A major flaw in the tax code is that much of the income of the wealthy is not taxed, and much of what is taxed enjoys special rates. The package begins to address that flaw by imposing a broad surtax on filers with multi-million-dollar incomes, taxing stock buybacks (through an excise tax on the corporation) to effectively treat them more like dividends, and repealing a loophole that lets high-income owners of “pass-through” businesses (like partnerships and S corporations) avoid the 3.8 percent Medicare tax imposed on other types of income.

The package ensures that large, profitable corporations pay at least a minimum amount of tax on profits they report to their shareholders. It also includes important international tax reforms, including raising the minimum tax rate on foreign profits to 15 percent in accordance with the recent U.S.-led agreement to set a global minimum tax. These changes will raise significant revenues and reduce subsidies that encourage companies to shift profits and investments offshore.

Finally, the package includes a much-needed investment of about $80 billion over ten years to rebuild the depleted IRS. The funds will enable the agency to hire more auditors with expertise in the complex tax returns of high-income households and corporations and to upgrade its computer systems to strengthen tax enforcement. Unfortunately, a major component of the Biden Administration’s plan to close the nation’s large tax gap — improved requirements for information reporting — is not in the House legislation. Over half of certain types of income go unreported to the IRS, partly because little or no third-party information is available, making it easier for the income to go unreported and undetected. Banks are well placed to provide this information but, instead of accepting this modest civic responsibility, the banking industry pursued a misinformation campaign against the proposal, effectively siding with people who cheat on their taxes over honest taxpayers and business owners. It’s regrettable that this misinformation campaign appears to have succeeded.

Dataset excerpt =
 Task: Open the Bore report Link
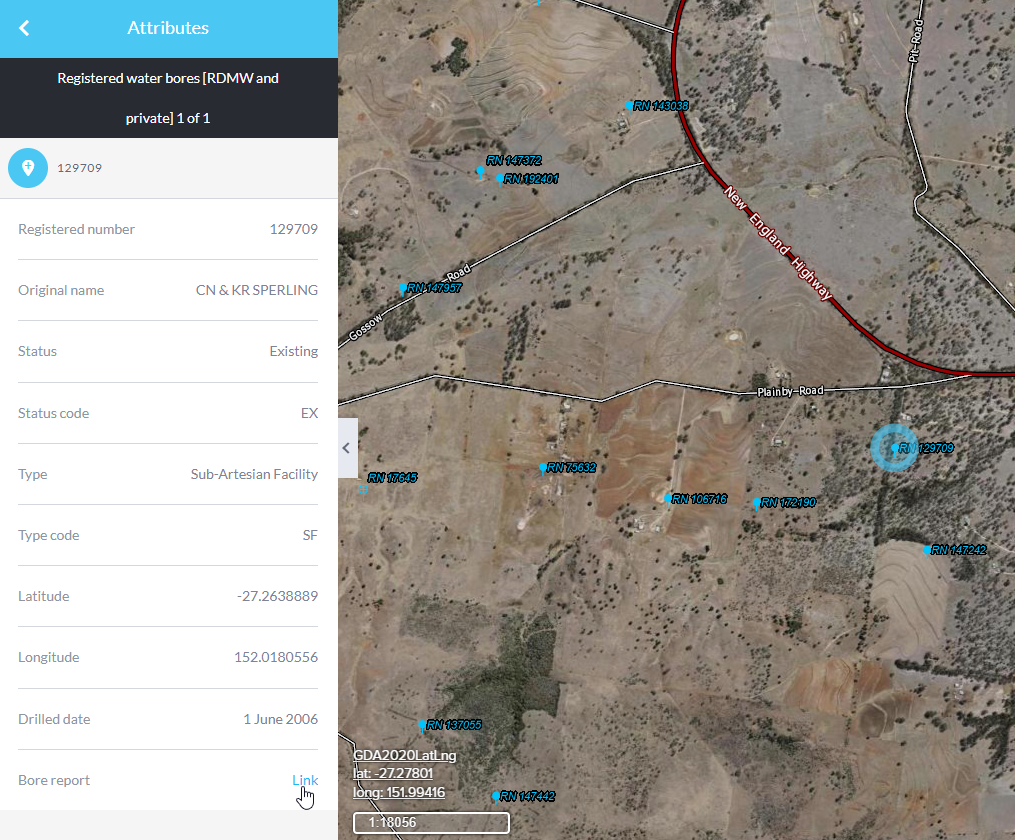point(305,780)
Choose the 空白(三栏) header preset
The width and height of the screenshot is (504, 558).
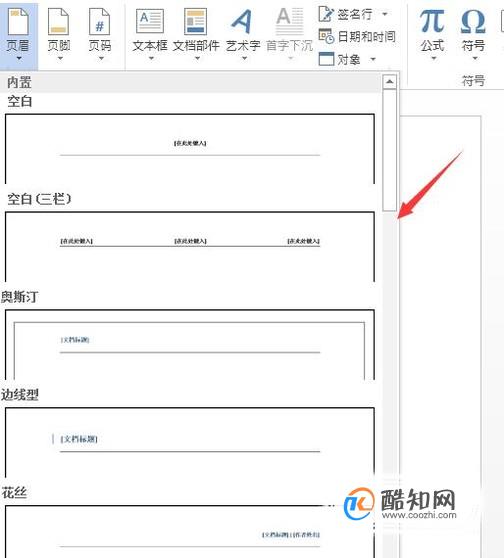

Requirement A =
Answer these from the tax package passage:
(i) What is the rate of the Medicare tax that some high-income owners of pass-through businesses can avoid?
(ii) To what rate does the package raise the minimum tax on foreign profits?
(iii) How much does the package invest in the IRS, and over what span of time?
Requirement B = Pick up the tax package passage after its last sentence and keep writing.
The material was taken from a separate source.

Answer space A =
(i) 3.8 percent
(ii) 15 percent
(iii) About $80 billion over ten years

Answer space B =
To get to an agreement that could pass both the House and Senate, the House legislation released today scales back, and in some cases omits, important investments that were included in the reconciliation legislation that House committees crafted in September. One striking example is the omission of the paid leave program, leaving the United States as the single nation among similarly wealthy nations that lacks a national paid leave program, and leaving many workers — particularly low-paid workers, women, and workers of color — without any option to take paid time off from work to care for new child or an ill loved one or to attend to their own health issue. Paid leave is a critical support for workers that helps them stay connected to their jobs and the labor market and improves their financial security when they need time off.

In most cases, the new investments in the bill would not be permanent policies and to have a lasting impact, policymakers would need to extend them in the future. Given the strong evidence base that supports key policies in the package and the way the advances build on existing successful programs and policies, we are confident that these investments would pay large dividends for the country and prove themselves worthy of being continued.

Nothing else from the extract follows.